10x Genomics libraries contain P5 and P7 adapters, which can be used for Illumina sequencing. These libraries include 16 bp 10x GEM Barcodes (10x Barcode) encoded at the start of TruSeq Read 1 (Read 1T). Sample index sequences are incorporated as the i5 and i7 index reads. 10x Genomics assays can also be modified to enable sequencing on various long- and short-read sequencing platforms, with some platforms requiring third-party analysis tools.
Some variation in assay performance is expected based on the sequencer choice.
The 10x Genomics Compatible Products page contains a list of sequencing platforms compatible with 10x Genomics libraries.
The sequencers listed below have been verified as compatible with the indicated library type. Sequencer compatibility testing was performed either directly by 10x Genomics or by the Compatible Partner with data review by 10x Genomics.
Not all library types have been tested with every sequencer. For clarity, the tables below indicate which library types were tested and which have not been tested. Compatibility cannot be guaranteed with library types that were not tested.
The Sequencing Handbook CG000809 contains additional resources for various 10x Genomics libraries.
Illumina sequencers - short-read sequencing
| 10x Genomics library type | Compatible Sequencer | Loading Concentration (pM)* | PhiX* (%) | |
|---|---|---|---|---|
| Read 2 sequencing configuration | Read 1 sequencing configuration | |||
| GEM-X Flex v2 Gene Expression | MiSeq™ | 12 | 1% Singleplex 5% Multiplex | 1% Singleplex 1% Multiplex |
| NextSeq™ 500/550 | 2.5 | |||
| NextSeq™ 1000/2000 | 650 | |||
| NovaSeq™ 6000 Standard | 100-150 | 1% Singleplex 10% Multiplex | 1% Singleplex 1% Multiplex | |
| NovaSeq™ 6000 XP Workflow | 150-200 | |||
| NovaSeq™ X Series | 150-200 | 1% Singleplex 10% Multiplex | 1% Singleplex 10% Multiplex | |
| GEM-X Flex v2 Protein Expression | Recommend pooling with Flex v2 Gene Expression libraries, using loading concentrations above | |||
| GEM-X Flex v1 / Next GEM Flex v1 Gene Expression | MiSeq™ | 12 | 1% Singleplex 5% Multiplex | 1% Singleplex 5% Multiplex |
| NextSeq™ 500/550 | 2.5 | |||
| NextSeq™ 1000/2000 | 650 | |||
| NovaSeq™ 6000 Standard | 100-150 | 1% Singleplex 10% Multiplex | 1% Singleplex 10% Multiplex | |
| NovaSeq™ 6000 XP Workflow | 150-200 | |||
| NovaSeq™ X Series | 150-200 | |||
| GEM-X Flex / Next GEM Flex v1 Protein Expression | Recommend pooling with Flex v1 Gene Expression libraries, using loading concentrations above | |||
* Recommended loading concentrations and % PhiX are provided based on internal testing. These recommendations are suggested starting points and may need adjustments. Loading concentration recommendations are based on qPCR quantification; alternative quantification methods may affect optimal loading concentrations. Higher PhiX is recommended for Multiplex libraries than Flex Singleplex libraries.

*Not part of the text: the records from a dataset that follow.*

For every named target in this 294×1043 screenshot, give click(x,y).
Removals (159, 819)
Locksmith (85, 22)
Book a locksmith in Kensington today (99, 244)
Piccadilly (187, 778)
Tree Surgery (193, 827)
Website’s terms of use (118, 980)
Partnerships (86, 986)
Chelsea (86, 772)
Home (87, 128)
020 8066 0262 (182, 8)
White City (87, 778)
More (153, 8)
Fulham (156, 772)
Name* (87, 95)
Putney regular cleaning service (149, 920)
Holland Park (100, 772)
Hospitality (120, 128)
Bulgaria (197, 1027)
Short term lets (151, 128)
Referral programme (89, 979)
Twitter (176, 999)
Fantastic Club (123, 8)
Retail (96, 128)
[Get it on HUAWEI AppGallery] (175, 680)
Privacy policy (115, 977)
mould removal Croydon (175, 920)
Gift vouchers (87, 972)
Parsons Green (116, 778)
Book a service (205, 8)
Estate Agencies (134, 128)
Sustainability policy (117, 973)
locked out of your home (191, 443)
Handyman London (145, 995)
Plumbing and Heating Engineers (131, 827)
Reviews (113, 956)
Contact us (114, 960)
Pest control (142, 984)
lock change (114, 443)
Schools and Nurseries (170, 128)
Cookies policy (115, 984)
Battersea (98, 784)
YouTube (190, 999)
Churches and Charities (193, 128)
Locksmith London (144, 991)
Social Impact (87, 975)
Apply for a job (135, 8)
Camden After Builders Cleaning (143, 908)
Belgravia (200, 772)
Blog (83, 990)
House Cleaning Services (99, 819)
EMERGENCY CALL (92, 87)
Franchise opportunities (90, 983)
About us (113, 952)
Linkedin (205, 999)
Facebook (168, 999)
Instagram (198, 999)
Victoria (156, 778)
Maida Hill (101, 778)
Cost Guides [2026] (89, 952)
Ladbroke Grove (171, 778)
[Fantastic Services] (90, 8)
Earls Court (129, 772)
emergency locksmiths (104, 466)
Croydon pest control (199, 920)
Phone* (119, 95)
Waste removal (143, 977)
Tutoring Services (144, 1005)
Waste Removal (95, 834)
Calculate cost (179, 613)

Library Sequencing Parameters
Sequencing configurations for Flex Gene Expression and Protein Expression are described below. For Flex experiments including CRISPR Guide Capture, refer to the respective Technical Note.
Read 1 Sequencing Configuration: This configuration reads the sequences required for sample demultiplexing in Read 1.
GEM-X Flex v2
| Parameter | Description |
|---|---|
| Sequencing Depth* | Minimum 10,000 read pairs per cell for Gene Expression library |
| Minimum 5,000 read pairs per cell for Protein Expression | |
| Sequencing Type | Paired-end, dual indexing |
| Sequencing Read | Recommended Number of Cycles |
| Read 1 | 54 cycles |
| i7 Index | 10 cycles |
| i5 Index | 10 cycles |
| Read 2 | 50 cycles |
*Flex v2 Sequencing Depth for High Cell/Nuclei Inputs
If an experiment targets more than 320,000 cells or nuclei, the Pre-Amplified material will be split into 4 separate SI-PCR reactions for library construction.
Sequencing Example
For example, for a Gene Expression experiment targeting 1,000,000 (1M) cells. The sequencing depth requirement (10,000 read pairs per cell) applies to the total pool of material representing the entire cell population. How users proceed depends on whether they pool the 4 separate libraries.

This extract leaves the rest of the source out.